Neglected tropical diseases

WHO publishes new guidelines for the treatment of sleeping sickness

8 August 2019 | Geneva – The World Health Organization (WHO) has just published new guidelines to facilitate the treatment of patients affected by the gambiense form of human African trypanosomiasis (also known as sleeping sickness). The guidelines follow the recent approval of an oral medicine (fexinidazole), which has opened new possibilities for the management of the disease.

The guidelines focus on the criteria for deciding which treatment is best for each patient and on the particular conditions that apply to treatment with fexinidazole, which should be done under the strict supervision of trained medical personnel,” said Dr José Ramon Franco Minguell, Medical Officer in charge of WHO’s human African trypanosomiasis control programme. “This includes administration of the medicine only if a patient has had an appropriate intake of food, to enable the medicine to act efficiently and for the completion of a full 10-day treatment schedule.
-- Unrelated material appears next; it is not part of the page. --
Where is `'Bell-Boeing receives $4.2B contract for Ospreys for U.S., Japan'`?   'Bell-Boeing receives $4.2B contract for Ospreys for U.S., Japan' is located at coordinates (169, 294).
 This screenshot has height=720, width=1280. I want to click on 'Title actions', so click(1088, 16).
Sleeping sickness is a serious, life-threatening disease, and recommendations regarding the correct administration of medicines are considered key elements that should be followed.

The updated guidelines are primarily targeted at policy-makers in ministries of health and medical staff looking after affected patients. The guidelines also take into consideration that the disease occurs in remote areas and is managed in health facilities with limited resources.

Sleeping sickness caused devastating epidemics during the 20th century but coordinated efforts by control programmes in affected countries brought the disease under control. A resurgence in the late 1990s prompted a redoubling of efforts, which has yielded a 95% reduction in the number of cases over the past 15 years.

In 2017 there were 1442 cases reported to WHO; within a year, this number had dropped to 977 – a historical low. Progress in the Democratic Republic of the Congo (the most affected country) over just the past 5 years has shown an 88% reduction in the number of cases.

The parasite that causes sleeping sickness is transmitted to humans through the bite of the tsetse fly (Glossina genus) that has acquired the infection from humans or animals harbouring the human pathogenic parasites.

There are two main forms of the disease: Trypanosoma brucei gambiense (accounting for more than 98% of all reported cases) and Trypanosoma brucei rhodesiense (accounting for the remainder of cases).